_TASK ITEM_. How many lines of the listing contain the string "green"? Only the number is wanted.

_DATA FOR PROCESSING_.

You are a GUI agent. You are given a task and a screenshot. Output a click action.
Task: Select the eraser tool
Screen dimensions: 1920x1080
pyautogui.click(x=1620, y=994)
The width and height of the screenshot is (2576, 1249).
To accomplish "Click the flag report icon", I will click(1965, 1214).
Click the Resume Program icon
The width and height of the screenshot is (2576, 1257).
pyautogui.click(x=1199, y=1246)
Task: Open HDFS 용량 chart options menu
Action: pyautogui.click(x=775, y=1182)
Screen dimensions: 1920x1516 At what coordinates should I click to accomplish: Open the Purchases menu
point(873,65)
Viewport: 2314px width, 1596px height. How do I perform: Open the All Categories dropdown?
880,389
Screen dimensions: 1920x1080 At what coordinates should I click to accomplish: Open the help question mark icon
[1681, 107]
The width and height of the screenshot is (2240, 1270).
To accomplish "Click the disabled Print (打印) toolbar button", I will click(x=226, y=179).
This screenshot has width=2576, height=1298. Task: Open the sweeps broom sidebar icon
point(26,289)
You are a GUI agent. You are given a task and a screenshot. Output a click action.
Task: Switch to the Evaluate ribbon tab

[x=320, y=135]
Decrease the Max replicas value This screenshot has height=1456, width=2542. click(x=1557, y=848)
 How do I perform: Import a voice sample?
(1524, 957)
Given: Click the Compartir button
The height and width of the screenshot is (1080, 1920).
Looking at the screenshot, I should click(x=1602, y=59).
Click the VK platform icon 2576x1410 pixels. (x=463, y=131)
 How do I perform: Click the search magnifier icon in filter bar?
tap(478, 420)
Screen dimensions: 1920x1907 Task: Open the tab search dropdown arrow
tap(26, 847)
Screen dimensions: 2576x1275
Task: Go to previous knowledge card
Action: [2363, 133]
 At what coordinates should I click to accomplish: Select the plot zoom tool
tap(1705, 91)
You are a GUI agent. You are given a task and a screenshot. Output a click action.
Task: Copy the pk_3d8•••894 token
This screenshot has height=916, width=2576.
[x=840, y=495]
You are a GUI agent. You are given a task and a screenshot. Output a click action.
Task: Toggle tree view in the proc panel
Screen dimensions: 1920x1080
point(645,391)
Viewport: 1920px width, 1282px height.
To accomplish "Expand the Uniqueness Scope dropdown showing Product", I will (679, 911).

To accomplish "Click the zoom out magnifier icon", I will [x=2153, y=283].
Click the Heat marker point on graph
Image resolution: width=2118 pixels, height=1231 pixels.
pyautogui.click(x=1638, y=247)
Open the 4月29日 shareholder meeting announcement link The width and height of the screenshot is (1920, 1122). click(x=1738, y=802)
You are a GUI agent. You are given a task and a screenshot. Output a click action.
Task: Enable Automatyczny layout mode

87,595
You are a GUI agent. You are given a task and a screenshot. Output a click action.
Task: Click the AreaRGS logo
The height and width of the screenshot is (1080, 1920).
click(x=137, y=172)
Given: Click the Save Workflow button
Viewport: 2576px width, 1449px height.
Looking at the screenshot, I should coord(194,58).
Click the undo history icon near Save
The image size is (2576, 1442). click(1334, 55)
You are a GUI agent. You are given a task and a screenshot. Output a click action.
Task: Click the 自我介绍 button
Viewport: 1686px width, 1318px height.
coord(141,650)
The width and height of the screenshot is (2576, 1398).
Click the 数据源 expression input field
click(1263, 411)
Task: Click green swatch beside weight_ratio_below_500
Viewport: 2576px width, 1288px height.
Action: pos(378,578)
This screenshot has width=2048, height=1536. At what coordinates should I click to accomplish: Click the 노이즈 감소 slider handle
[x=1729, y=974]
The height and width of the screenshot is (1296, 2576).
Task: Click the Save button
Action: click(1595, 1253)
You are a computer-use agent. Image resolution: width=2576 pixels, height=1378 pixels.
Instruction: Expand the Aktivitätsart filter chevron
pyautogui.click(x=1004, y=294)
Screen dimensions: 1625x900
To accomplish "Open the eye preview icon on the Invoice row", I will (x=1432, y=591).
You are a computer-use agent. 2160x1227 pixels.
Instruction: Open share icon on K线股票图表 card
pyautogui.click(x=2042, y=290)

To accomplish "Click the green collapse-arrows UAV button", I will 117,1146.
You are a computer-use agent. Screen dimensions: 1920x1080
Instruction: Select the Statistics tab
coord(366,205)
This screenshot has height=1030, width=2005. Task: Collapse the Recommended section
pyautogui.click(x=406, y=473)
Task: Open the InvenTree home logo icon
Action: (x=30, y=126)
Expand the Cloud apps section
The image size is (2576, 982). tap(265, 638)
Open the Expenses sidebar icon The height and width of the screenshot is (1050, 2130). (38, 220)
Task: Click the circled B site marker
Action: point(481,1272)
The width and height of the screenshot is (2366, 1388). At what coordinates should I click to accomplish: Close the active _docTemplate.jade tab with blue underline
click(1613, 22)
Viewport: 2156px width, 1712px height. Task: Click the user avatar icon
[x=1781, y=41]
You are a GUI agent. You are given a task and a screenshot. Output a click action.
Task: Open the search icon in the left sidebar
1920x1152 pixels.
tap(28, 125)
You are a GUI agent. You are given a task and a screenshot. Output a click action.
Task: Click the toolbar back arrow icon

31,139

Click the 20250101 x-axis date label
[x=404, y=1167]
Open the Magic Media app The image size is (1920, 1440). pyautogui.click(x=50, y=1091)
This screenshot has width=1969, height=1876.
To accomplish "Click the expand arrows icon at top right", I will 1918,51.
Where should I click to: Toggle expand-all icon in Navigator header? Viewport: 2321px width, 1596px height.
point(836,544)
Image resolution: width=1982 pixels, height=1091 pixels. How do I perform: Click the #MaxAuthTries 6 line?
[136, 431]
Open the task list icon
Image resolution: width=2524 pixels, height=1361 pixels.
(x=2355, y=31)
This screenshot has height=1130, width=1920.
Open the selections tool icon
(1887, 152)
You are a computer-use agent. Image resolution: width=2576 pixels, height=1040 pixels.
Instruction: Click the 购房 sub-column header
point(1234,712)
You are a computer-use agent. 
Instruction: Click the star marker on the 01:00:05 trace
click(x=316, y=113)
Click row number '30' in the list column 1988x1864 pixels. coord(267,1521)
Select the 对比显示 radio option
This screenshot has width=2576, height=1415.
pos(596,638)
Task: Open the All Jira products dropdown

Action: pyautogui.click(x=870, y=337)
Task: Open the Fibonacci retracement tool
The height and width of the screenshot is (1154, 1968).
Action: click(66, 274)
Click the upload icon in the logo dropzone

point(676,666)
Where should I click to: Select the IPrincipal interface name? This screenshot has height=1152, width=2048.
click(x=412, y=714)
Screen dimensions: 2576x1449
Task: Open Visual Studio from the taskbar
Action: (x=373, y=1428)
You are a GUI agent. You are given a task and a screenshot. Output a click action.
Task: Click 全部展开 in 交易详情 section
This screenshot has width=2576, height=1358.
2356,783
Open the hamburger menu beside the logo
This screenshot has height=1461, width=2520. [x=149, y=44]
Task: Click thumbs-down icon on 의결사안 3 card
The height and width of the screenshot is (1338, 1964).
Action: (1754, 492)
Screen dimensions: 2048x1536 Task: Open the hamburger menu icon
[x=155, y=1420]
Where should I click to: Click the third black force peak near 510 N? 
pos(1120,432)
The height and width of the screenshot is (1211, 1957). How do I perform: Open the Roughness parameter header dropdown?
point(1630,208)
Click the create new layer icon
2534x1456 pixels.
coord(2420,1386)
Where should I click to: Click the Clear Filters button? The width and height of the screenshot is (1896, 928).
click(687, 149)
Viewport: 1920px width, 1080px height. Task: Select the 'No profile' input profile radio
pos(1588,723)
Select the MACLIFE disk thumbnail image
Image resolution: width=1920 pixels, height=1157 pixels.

_ANSWER SECTION_. 2